Q: Do you think interactive narratives have become mainstream, or are they still an edgy or unusual way of telling a story?

A: I think they’re still edgy and unusual. I think if you were to go to a film tomorrow night and you found that ten minutes into the film, a little console would pop up and ask you which character do you want to follow next, that would be surprising to you. When that’s no longer surprising to you, I guess you could think of interactive narratives as being a kind of fully realized and mainstream form of entertainment and interfacing with communication. Why don’t you tell me more of what interactive narrative means to you.

Q: A non-linear form where it puts the viewer into a persona and has them interact.

A: I’m thinking about in my own childhood about the first time that term probably entered my mind outside of video games. I read a lot of the Choose Your Own Adventure stories. That wasn’t the first of its kind but it was the most widely published. That was a really engaging way for people to read in a way that felt less linear. I feel in some ways, Tivo and DVR have changed the way people watch television. They can re-watch things if they want. It’s still linear but it would be controlling the flow of the narrative at the viewer’s decision.

Now that I think about it, I do see more and more news stories on the web where I can click and see interactive graphs and links that expand upon the existing story and I don’t know how often people actually interface that as a part of what an expectation is of reading the news. There’s a generation of people who still get a newspaper physically delivered to their door, they pick it up, and then they read through it and that’s really the experience they have, but people who get their news online, they spend less time, research shows, looking at any given article. They kind of jump around more like your own stream of consciousness would do so I can start on Yahoo’s page reading about what the Obama administration is doing, and then I’ll end up on Wikipedia looking up the name of someone who was in the article, and then I’ll look at the source and go to two other links and so I guess that the Internet itself becomes an interactive narrative even though all of or most of the sources its pointing to are in fact static and linear ones. So video games offer that potential inlaid in their design- the opportunity to do that.

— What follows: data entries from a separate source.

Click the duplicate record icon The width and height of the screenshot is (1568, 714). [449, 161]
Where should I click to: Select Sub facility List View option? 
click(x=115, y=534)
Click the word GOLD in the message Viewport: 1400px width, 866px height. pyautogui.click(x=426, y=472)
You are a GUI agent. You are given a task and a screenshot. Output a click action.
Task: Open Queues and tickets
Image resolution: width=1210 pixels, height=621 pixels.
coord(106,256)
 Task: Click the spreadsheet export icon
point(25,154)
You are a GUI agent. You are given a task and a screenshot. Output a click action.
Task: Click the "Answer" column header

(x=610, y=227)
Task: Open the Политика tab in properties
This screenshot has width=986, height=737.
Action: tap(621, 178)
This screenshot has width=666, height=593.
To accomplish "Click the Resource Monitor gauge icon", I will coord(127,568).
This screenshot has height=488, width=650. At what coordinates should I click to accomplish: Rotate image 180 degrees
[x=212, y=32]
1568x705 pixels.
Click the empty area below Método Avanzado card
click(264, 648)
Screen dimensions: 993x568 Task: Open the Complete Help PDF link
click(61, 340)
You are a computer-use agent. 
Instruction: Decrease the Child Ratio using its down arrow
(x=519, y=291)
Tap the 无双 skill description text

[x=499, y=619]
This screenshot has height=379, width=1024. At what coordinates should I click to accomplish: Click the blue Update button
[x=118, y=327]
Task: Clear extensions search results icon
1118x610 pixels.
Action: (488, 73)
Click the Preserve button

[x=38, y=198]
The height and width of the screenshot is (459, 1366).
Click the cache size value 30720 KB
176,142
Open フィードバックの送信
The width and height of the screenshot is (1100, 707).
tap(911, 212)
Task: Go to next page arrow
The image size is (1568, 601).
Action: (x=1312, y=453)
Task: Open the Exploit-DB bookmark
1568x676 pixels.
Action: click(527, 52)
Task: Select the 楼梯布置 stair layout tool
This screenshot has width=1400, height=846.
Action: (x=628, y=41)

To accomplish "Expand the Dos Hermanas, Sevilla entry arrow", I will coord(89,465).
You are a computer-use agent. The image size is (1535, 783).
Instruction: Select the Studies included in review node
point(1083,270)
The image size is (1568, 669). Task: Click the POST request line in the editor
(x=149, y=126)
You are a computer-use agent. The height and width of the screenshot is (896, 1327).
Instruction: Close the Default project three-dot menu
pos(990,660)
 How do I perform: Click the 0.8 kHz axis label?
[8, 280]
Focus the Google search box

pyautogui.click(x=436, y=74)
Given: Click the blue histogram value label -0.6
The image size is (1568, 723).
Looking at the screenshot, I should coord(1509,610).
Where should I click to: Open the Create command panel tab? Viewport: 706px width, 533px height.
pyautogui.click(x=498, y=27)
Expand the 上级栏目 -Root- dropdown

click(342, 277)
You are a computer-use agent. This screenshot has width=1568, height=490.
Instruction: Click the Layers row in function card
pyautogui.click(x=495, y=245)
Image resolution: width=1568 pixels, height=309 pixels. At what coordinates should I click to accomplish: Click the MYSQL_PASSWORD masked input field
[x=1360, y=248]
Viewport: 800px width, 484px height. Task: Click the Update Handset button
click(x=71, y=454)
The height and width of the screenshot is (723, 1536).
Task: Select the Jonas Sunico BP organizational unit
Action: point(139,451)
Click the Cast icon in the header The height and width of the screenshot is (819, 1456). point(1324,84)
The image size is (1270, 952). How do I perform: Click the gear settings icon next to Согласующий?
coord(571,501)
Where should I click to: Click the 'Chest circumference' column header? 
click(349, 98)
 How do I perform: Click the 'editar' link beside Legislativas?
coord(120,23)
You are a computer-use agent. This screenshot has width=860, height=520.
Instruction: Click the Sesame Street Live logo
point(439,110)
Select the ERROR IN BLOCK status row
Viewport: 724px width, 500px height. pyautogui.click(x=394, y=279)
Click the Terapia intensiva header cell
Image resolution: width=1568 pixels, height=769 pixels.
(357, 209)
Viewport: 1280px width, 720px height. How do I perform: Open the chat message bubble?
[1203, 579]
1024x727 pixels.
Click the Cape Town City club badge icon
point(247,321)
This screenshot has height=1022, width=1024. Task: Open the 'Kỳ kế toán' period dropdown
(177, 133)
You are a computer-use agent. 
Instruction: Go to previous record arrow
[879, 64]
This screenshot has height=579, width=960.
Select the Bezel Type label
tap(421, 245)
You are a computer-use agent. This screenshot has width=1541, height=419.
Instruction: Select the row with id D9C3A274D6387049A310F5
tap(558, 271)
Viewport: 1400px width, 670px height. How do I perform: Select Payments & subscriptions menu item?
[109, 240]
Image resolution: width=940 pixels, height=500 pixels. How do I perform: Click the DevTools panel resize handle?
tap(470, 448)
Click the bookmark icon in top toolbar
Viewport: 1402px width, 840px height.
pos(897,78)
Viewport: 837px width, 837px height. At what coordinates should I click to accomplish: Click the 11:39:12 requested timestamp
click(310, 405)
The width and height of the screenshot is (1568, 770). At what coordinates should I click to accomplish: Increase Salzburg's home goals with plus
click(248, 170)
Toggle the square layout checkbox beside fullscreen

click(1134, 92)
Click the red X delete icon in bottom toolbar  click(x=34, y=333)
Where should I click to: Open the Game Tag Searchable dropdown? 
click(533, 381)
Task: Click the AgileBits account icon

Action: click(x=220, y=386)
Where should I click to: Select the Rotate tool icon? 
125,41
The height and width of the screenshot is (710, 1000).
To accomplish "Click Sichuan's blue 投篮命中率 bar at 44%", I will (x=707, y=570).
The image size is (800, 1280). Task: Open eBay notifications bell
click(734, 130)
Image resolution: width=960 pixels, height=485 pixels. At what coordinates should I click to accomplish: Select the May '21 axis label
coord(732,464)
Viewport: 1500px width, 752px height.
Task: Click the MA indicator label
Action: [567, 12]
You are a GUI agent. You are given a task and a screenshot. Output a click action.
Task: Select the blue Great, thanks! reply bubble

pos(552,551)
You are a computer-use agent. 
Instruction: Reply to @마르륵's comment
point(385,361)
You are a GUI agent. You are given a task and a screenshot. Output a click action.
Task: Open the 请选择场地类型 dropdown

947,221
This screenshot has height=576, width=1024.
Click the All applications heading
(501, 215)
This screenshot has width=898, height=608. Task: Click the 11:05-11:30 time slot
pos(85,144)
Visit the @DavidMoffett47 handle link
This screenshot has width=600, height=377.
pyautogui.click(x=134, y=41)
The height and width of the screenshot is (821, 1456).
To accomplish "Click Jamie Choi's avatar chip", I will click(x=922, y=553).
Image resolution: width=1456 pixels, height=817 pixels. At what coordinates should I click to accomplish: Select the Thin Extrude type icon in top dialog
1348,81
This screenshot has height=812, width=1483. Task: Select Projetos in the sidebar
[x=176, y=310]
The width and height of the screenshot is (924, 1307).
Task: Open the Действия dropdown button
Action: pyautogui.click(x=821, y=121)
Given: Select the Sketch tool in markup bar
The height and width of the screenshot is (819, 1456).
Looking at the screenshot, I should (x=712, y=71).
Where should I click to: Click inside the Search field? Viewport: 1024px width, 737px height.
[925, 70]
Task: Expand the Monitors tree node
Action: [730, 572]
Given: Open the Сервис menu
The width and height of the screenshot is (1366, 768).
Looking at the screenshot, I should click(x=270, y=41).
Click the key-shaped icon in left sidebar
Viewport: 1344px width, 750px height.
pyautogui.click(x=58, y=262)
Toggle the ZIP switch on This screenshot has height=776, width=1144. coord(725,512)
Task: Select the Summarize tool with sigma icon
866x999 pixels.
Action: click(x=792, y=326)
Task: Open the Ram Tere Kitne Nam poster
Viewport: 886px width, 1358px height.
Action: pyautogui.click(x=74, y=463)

If you think about the earliest video game designs, they were barely interactive. The degree that you could control the story and flow of game play in a game like Pong or even Super Mario Brothers was very limited. Think about the original Super Mario- you could really only go in one direction, and you couldn’t go backwards, you certainly couldn’t go up and down, but that still felt like you had a tremendous amount of influence because you could destroy blocks, you could grow big and small, you could attack enemies or evade them, and now you look at a video game like GTA4 and you’re making phone calls, you’re getting on the internet, you’re driving all around town and you decide what you want to do most of the time.

Comments

One Response to “An interview with Danny Ledonne, part I”

  1. John Bowers on January 29th, 2010 12:32 pm

    Wow an impressive interview with an impressive subject. It’s very interesting to think of Video Games as an emerging medium. Personally I’m not 100% sold that the controversy behind Super Columbine Massacre RPG shows that games are not as accepted as a medium because books, movies, tv etc. were able to look at the subject with out controversy. It’s not that Super Columbine Massacre RPG is a game that caused the controversy it’s that you play as the kids, and kill the students then go to hell and fight the devil… If a movie portrayed the Columbine Massacre in such a way I’m sure it would be labeled controversial too.

    That said I think this is a very insightful interview, and I don’t disagree with the stance and views present about games as a medium. I can’t wait for the second half.